L’un des principaux impacts de la nouvelle loi sur les consommateurs est qu’elle double la limite de possession légale antérieure, jusqu’à deux onces de marijuana ou 10 grammes de haschisch.

La législation, parrainée par le sénateur Kesha Ram Hinsdale (démocrate), permet également au gouverneur de conclure des accords avec d'autres États pour le commerce transfrontalier du cannabis.

Le texte législatif note qu’il existe une « position fédérale changeante sur les marchés réglementés du cannabis » et indique que « l’intention de l’Assemblée générale est de se préparer à la possibilité de marchés régionaux ou interétatiques du cannabis ».

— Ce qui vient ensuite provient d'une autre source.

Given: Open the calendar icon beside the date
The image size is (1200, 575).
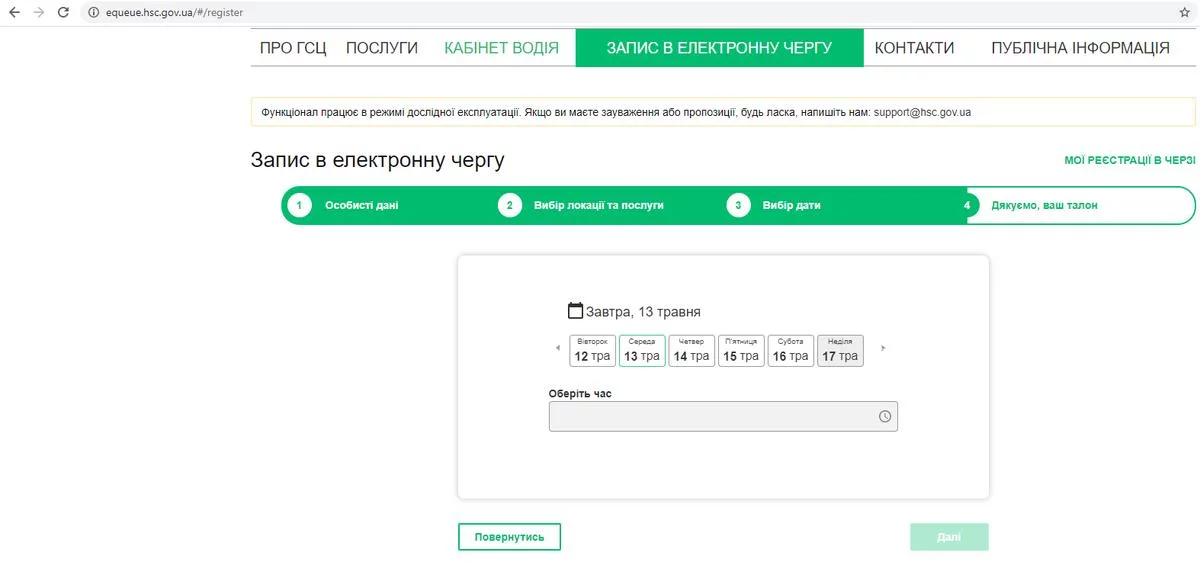Looking at the screenshot, I should pos(575,310).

Une disposition stipule que de tels accords ne pourraient aller de l'avant que si la loi fédérale est modifiée pour permettre le transfert de cannabis entre États, si une loi fédérale est promulguée qui bloque l'utilisation des fonds de l'agence pour empêcher de tels transferts, si le ministère américain de la Justice publie une note autorisant ou tolérant une telle activité ou si le procureur général de l'État certifie que la conclusion d'accords interétatiques sur le commerce de la marijuana « n'entraînera pas de risque juridique important pour cet État sur la base de l'examen des décisions judiciaires fédérales et des mesures administratives ».

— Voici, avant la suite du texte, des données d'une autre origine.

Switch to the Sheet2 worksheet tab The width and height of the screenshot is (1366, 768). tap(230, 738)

Le projet de loi signé par le gouverneur crée également un programme pilote pour des événements liés au cannabis au cours desquels les entreprises pourraient vendre des produits mais où la consommation de cannabis ne serait pas autorisée.

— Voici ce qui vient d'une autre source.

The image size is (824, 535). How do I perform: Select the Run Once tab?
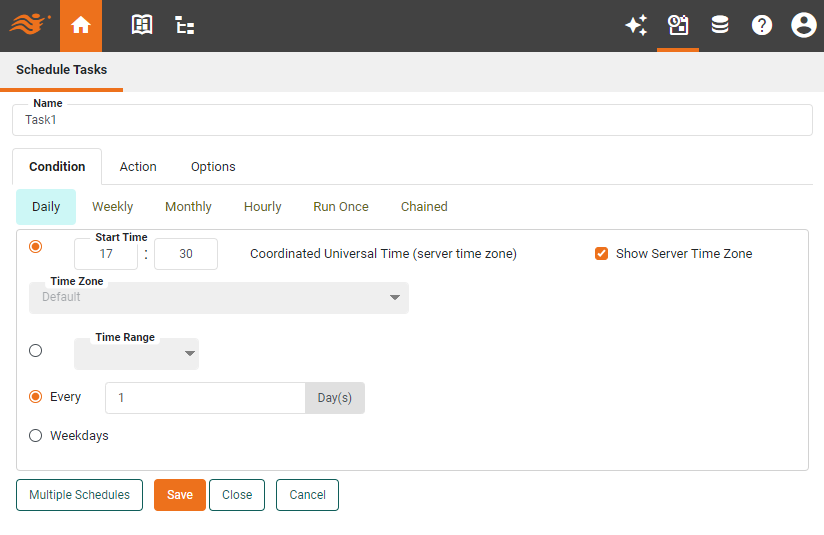[340, 207]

La législation stipule en outre que les contrats de location de logements ne peuvent pas interdire aux locataires de « posséder du cannabis ou des produits à base de cannabis dans les locaux loués ou d’utiliser du cannabis ou des produits à base de cannabis dans un logement, sauf qu’un contrat de location peut interdire l’utilisation de cannabis éclairé ou de produits à base de cannabis destinés à être inhalés dans les locaux loués ».

Il élimine également le type de licence verticalement intégré et réduit les frais de licence pour les entreprises de culture de cannabis, entre autres modifications techniques apportées à la loi actuelle.

Des versions antérieures du projet de loi auraient modifié les restrictions de puissance pour les produits à base de cannabis, réduit les taxes et autorisé les licences de consommation sur place et les services de livraison, mais ces dispositions ont été supprimées au cours du processus législatif avant l'adoption finale.

En 2018, Scott a signé un projet de loi visant à légaliser la possession et la culture de marijuana à domicile, puis a autorisé l'entrée en vigueur d'une législation ultérieure légalisant les ventes commerciales de cannabis sans sa signature en 2020.